> _SHORT EXERCISE_
Rewrite the records from the line with "You are a computer-use agent." through the end of the records, replacing "dial" with "knob" and keeping everything else unchanged. Leave the pictures out of your answer.

> _DATA FOR PROCESSING_

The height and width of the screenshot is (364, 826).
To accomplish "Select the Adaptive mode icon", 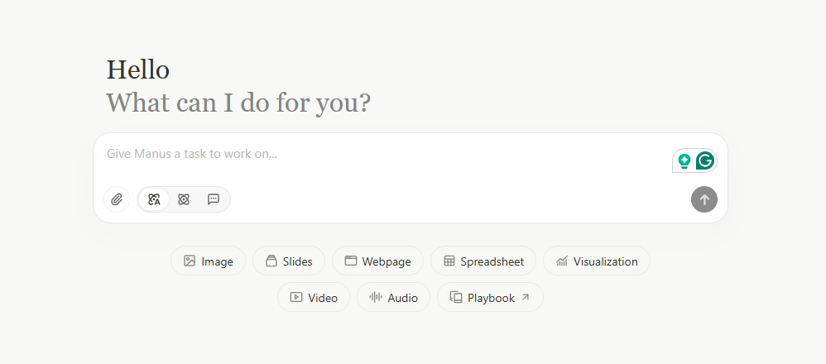I will click(x=154, y=199).
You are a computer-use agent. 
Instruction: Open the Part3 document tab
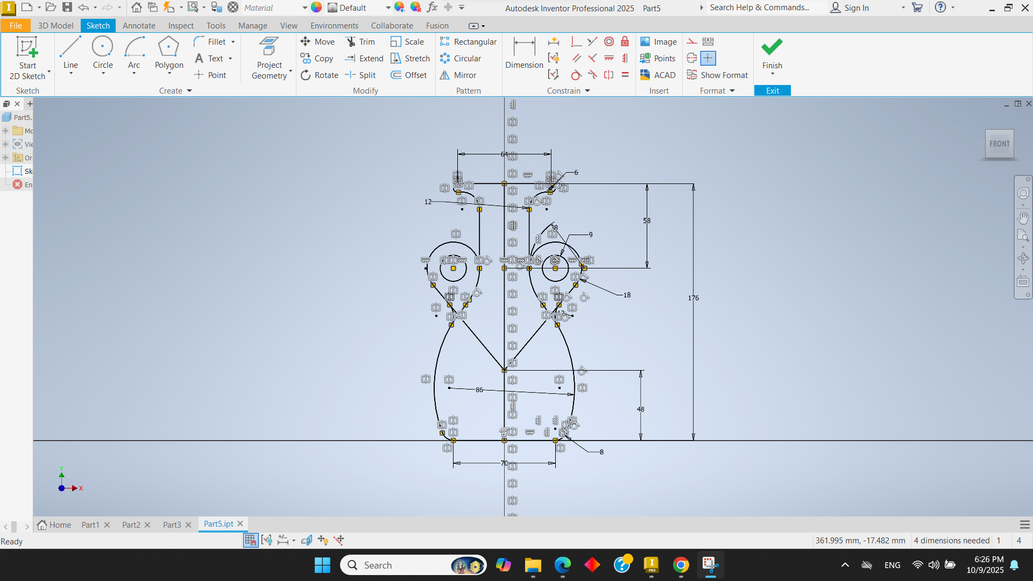coord(172,525)
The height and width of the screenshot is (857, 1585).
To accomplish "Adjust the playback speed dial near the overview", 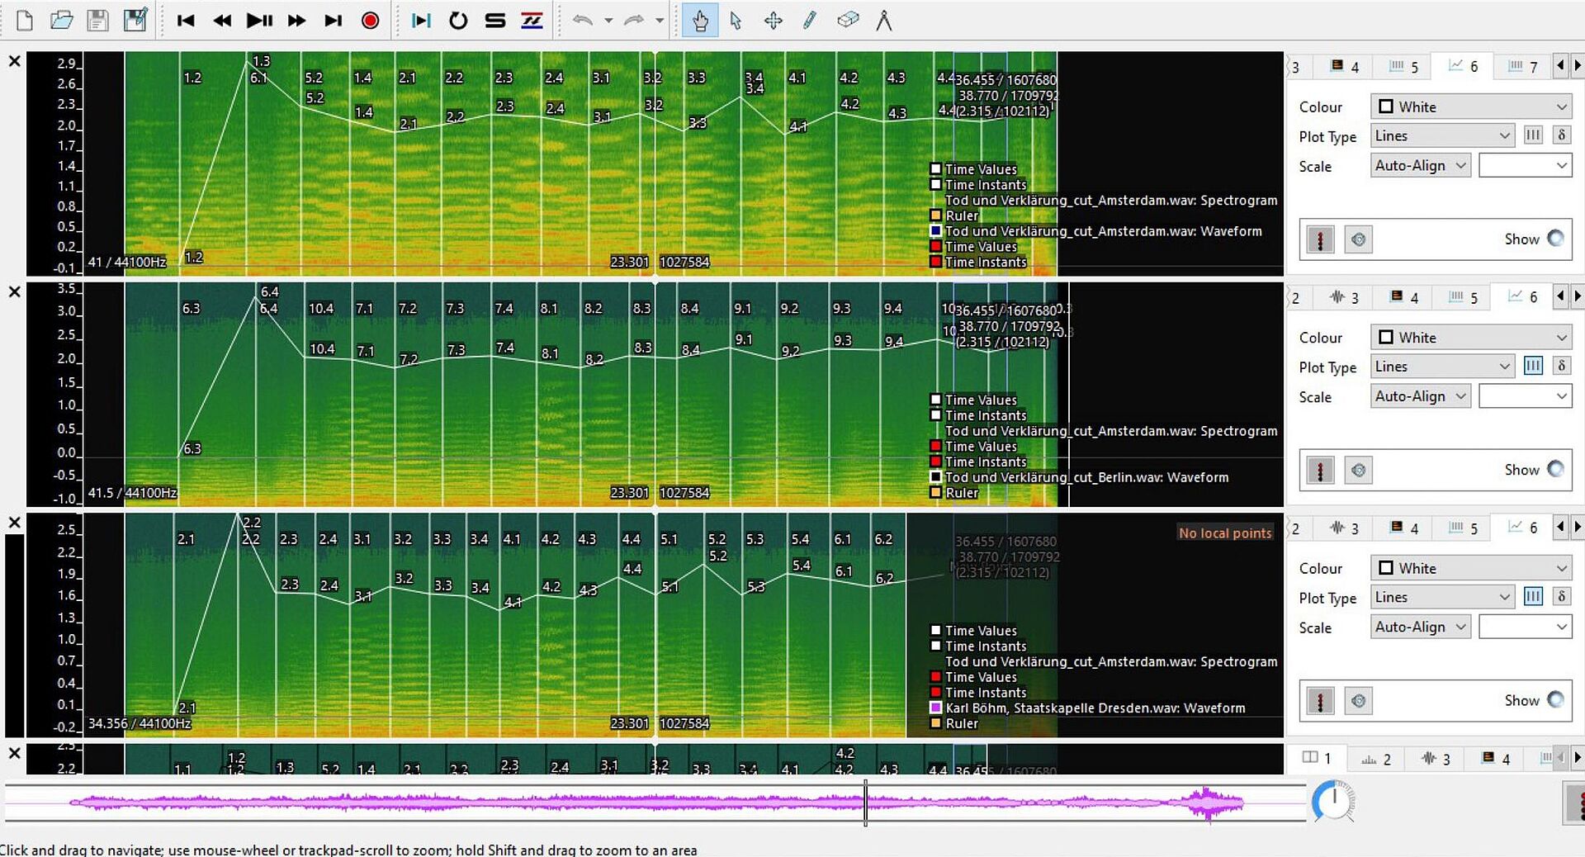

> _EXERCISE OUTPUT_
You are a computer-use agent. 
Instruction: Open the Part3 document tab
coord(172,525)
The height and width of the screenshot is (857, 1585).
To accomplish "Adjust the playback speed knob near the overview", 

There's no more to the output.